Of course, it is also possible to deploy a Prometheus based monitoring stack without having it managed by Magnum. Additionally, we have demonstrated that it is also as option to deploy the Monasca agent running inside of a container to post metrics to the Monasca API which may be available if it is configured to be the way to monitor the control plane metrics.
Why we recommend upgrading Magnum to Stein (8.1.0 release)
- OpenStack Magnum (Rocky) supports up to Fedora Atomic 27 which is EOL. Support for Fedora Atomic 29 (with the fixes for the CVE mentioned earlier) requires a backport of various fixes from the master branch that reinstate support for the two network plugin types supported by Magnum (namely Calico and Flannel).
- Additonally, there have been changes to the Kubernetes API which are outside of Magnum project's control. Rocky only supports the versions of Kubernetes upto v1.13.x and the Kubernetes project maintainers only actively maintain a development branch and 3 stable releases. The current development release is v1.17.x which means v1.16.x, v1.15.x and 1.14.x can expect updates and backport of critical fixes. Support for v1.15.x and v1.16.x are coming to Train release but upgrading to Stein will enable us to support up to v1.14.x.

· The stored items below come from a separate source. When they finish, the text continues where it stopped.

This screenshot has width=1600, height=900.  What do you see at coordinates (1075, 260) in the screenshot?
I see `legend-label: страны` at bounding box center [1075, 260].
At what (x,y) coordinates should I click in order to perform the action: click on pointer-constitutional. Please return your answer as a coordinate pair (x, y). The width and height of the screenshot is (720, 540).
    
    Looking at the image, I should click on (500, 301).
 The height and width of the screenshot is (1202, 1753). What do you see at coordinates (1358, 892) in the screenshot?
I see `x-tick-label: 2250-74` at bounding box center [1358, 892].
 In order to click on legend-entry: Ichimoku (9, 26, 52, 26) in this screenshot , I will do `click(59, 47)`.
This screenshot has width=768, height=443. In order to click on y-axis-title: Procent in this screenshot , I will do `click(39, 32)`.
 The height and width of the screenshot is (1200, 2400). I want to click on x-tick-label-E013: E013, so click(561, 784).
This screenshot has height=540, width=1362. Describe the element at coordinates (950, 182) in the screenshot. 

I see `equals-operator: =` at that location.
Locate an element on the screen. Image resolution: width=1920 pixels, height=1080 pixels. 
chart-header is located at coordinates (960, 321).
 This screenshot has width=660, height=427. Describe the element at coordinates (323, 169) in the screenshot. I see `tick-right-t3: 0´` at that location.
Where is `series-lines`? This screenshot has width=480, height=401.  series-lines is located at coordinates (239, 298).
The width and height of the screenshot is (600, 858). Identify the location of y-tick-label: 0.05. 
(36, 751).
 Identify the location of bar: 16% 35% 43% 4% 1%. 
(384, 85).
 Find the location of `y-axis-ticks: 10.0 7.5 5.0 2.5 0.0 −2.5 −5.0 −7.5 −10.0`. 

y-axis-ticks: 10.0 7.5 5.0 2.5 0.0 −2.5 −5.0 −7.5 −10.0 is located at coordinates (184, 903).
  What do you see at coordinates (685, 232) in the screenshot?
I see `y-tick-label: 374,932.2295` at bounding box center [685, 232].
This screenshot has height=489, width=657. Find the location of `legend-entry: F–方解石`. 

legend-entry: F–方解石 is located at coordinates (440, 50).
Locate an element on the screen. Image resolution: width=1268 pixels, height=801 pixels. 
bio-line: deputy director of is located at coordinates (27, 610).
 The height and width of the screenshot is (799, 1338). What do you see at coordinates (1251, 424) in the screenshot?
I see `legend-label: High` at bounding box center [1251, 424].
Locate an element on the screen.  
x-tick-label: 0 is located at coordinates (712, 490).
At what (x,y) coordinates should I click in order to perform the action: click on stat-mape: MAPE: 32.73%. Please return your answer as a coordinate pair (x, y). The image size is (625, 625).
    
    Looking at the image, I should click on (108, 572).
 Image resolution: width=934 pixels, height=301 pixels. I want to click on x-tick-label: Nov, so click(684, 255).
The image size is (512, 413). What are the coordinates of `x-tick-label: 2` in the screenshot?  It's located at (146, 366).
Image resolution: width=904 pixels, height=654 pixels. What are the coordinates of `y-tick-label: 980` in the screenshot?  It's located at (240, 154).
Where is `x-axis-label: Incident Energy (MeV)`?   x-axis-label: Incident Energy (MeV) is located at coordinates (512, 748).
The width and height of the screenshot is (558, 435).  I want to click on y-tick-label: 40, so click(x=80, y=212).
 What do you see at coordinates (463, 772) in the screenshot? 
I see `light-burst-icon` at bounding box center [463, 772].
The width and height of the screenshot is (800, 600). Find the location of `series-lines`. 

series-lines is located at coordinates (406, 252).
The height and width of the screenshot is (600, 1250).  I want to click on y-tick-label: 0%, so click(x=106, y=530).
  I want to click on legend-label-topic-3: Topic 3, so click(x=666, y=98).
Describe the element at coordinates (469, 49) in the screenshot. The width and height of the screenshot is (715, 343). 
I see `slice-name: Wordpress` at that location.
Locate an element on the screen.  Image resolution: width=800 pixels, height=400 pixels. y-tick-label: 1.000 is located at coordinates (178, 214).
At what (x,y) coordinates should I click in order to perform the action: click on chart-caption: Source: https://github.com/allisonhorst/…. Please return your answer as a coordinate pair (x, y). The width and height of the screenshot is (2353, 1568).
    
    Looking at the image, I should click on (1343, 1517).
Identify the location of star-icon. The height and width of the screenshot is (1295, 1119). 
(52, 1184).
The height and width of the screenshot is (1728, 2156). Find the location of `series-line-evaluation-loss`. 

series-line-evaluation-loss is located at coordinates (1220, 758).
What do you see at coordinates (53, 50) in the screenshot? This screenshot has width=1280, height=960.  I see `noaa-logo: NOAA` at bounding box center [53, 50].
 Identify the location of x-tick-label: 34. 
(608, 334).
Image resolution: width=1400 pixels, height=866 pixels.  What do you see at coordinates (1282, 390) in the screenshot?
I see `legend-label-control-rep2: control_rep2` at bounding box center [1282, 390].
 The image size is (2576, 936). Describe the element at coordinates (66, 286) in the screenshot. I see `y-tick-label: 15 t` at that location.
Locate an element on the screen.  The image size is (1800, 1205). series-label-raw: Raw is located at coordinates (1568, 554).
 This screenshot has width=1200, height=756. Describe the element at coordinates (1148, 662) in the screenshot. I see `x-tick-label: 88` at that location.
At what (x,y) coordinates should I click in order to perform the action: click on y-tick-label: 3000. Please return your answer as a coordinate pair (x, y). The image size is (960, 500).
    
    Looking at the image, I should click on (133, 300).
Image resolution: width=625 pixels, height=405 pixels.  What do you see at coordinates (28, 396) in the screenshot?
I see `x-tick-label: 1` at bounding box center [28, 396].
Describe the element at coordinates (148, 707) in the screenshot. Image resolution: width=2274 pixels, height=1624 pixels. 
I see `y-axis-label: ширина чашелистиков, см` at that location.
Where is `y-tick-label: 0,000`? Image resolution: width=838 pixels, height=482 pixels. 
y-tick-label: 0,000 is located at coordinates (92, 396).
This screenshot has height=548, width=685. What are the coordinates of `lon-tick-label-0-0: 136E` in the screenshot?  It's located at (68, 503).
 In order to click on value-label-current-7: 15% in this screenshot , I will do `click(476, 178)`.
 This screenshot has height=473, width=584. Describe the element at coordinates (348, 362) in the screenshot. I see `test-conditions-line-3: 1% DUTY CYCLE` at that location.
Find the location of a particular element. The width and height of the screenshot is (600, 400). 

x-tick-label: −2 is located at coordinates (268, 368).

- The traefik ingress controller deployed by magnum is no longer working in Rocky release due to the fact the former behaviour was to always deploy the latest tag. However, a new major version (2.0.0) has been released with breaking changes to the API which inevitably fails. Stein 8.1.0 has the necessary fixes and additionally, also supports the more popular nginx based ingress controller.